The social network pledged to match user donations up to $2 million. The company, along with tech giants
such as Google and Viber, had already launched a service to help survivors find loved ones.
Facebook launched “Safety Check” soon after the disaster, which allows users in the affected area to notify others on the site that they are alright.
“If you’re in one of the areas affected by the earthquake, you’ll get a notification asking if you’re safe, and whether you want to check on any of your friends,” Facebook CEO Mark Zuckerberg wrote in a post on the site Saturday morning. “When disasters happen, people need to know their loved ones are safe. It’s moments like this that being able to connect really matters.”

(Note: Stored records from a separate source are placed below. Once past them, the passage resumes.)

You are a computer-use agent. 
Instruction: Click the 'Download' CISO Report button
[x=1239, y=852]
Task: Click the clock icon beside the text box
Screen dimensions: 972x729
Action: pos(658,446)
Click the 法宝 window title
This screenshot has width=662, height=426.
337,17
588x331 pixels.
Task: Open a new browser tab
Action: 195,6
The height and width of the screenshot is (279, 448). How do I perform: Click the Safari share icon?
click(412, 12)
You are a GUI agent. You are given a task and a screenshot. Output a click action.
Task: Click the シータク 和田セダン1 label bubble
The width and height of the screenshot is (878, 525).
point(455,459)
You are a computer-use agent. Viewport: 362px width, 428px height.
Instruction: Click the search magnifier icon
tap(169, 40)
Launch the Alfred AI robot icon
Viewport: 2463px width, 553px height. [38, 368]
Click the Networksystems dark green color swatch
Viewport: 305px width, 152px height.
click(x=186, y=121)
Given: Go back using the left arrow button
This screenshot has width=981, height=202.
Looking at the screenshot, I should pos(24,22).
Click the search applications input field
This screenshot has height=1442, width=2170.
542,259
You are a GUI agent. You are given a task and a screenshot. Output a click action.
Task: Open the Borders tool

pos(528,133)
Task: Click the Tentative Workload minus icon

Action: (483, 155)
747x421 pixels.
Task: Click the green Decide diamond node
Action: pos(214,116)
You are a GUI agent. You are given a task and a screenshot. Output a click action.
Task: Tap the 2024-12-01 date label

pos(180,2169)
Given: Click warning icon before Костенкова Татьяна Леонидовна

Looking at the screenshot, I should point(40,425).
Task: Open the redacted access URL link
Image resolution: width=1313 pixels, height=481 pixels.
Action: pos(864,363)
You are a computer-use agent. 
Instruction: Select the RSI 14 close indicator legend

Zuckerberg’s post has been shared more than 40,000 times. The alert service covers users within 310 miles of the earthquake’s epicenter, an area that includes Nepal as well as parts of India, Bangladesh and Bhutan.
“During times of crisis, we have seen people turn to Facebook to learn about what’s happening, share their experiences and support one another,” Facebook noted in a blog post about its donation service, which it had earlier rolled out last fall during the height of the Ebola epidemic in West Africa.
The donations will go to International Medical Corps, which has mobile emergency response teams working in the most affected areas after the worst earthquake to strike Nepal in 81 years.
Apple has also started asking users to donate to the Red Cross through iTunes, while Viber – a popular voice and messaging app based in Cyprus – said it turned off all billing for users in Nepal.
Google launched Person Finder on Saturday, a way users can post and search for those affected by the quake. The company was personally touched by the tragedy when executive Dan Fredinburg was killed in a resulting avalanche while he was climbing Mt. Everest.